* _DO THIS_: Extract every line of the items below that contains the word "Task", and copy each of those lines in full.

* _MATERIALS PROVIDED_:
◆ ◆ ◆

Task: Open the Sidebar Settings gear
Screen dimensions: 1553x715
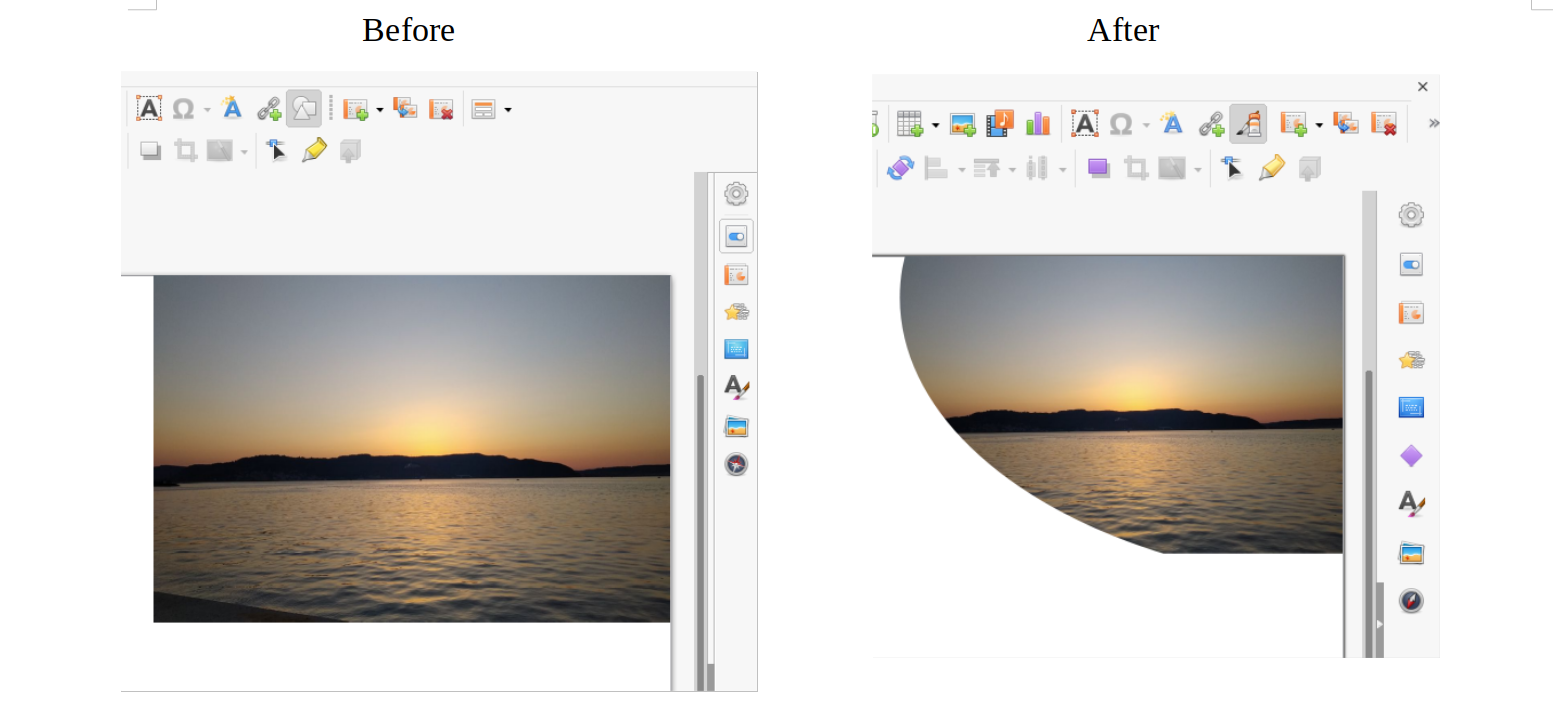Action: [1410, 215]
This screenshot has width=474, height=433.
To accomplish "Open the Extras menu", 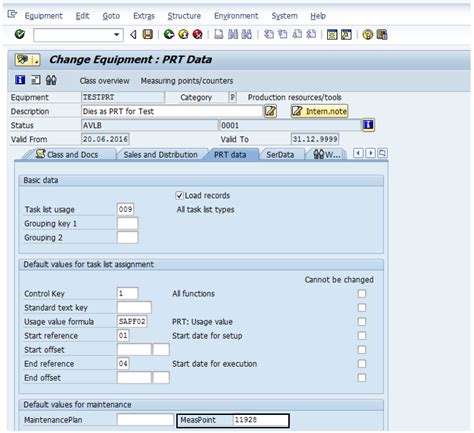I will tap(144, 16).
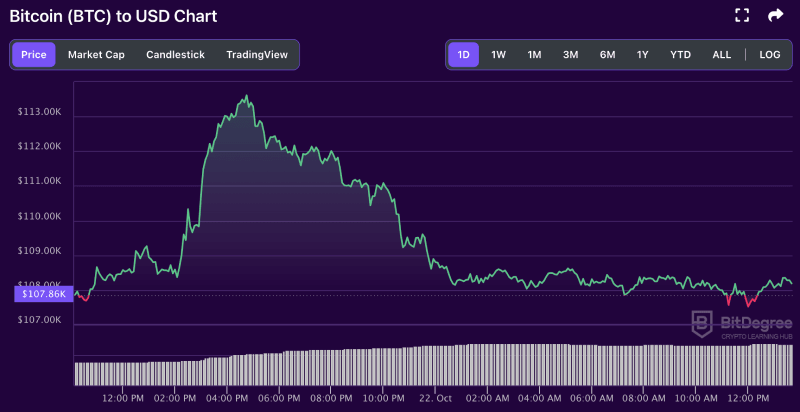Image resolution: width=800 pixels, height=412 pixels.
Task: Switch to Market Cap view
Action: click(96, 55)
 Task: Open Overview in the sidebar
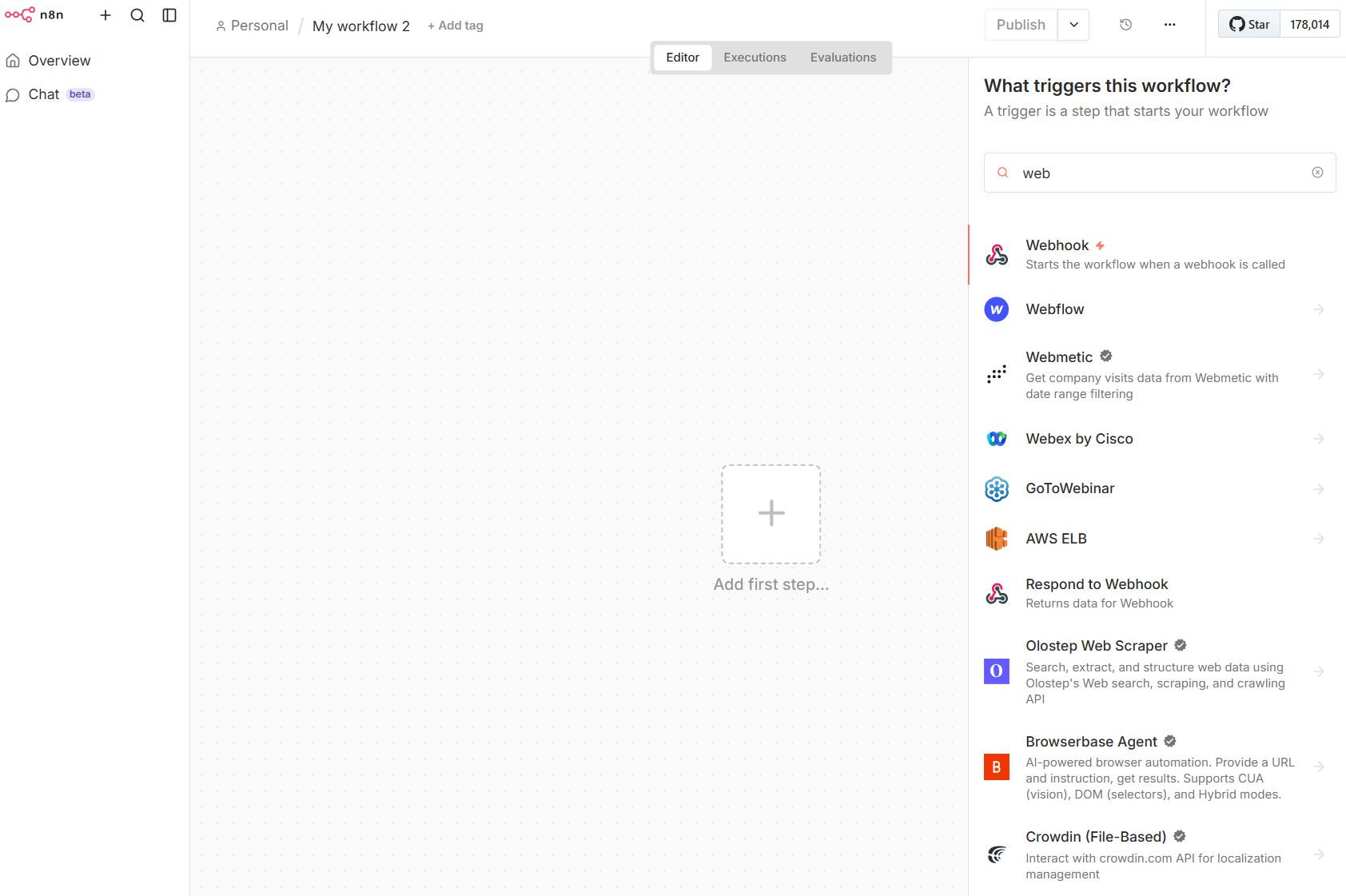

◆ ◆ ◆

* _PROBLEM SOLUTION_:
Task: Open the Sidebar Settings gear
Task: Switch to Market Cap view
 Task: Open Overview in the sidebar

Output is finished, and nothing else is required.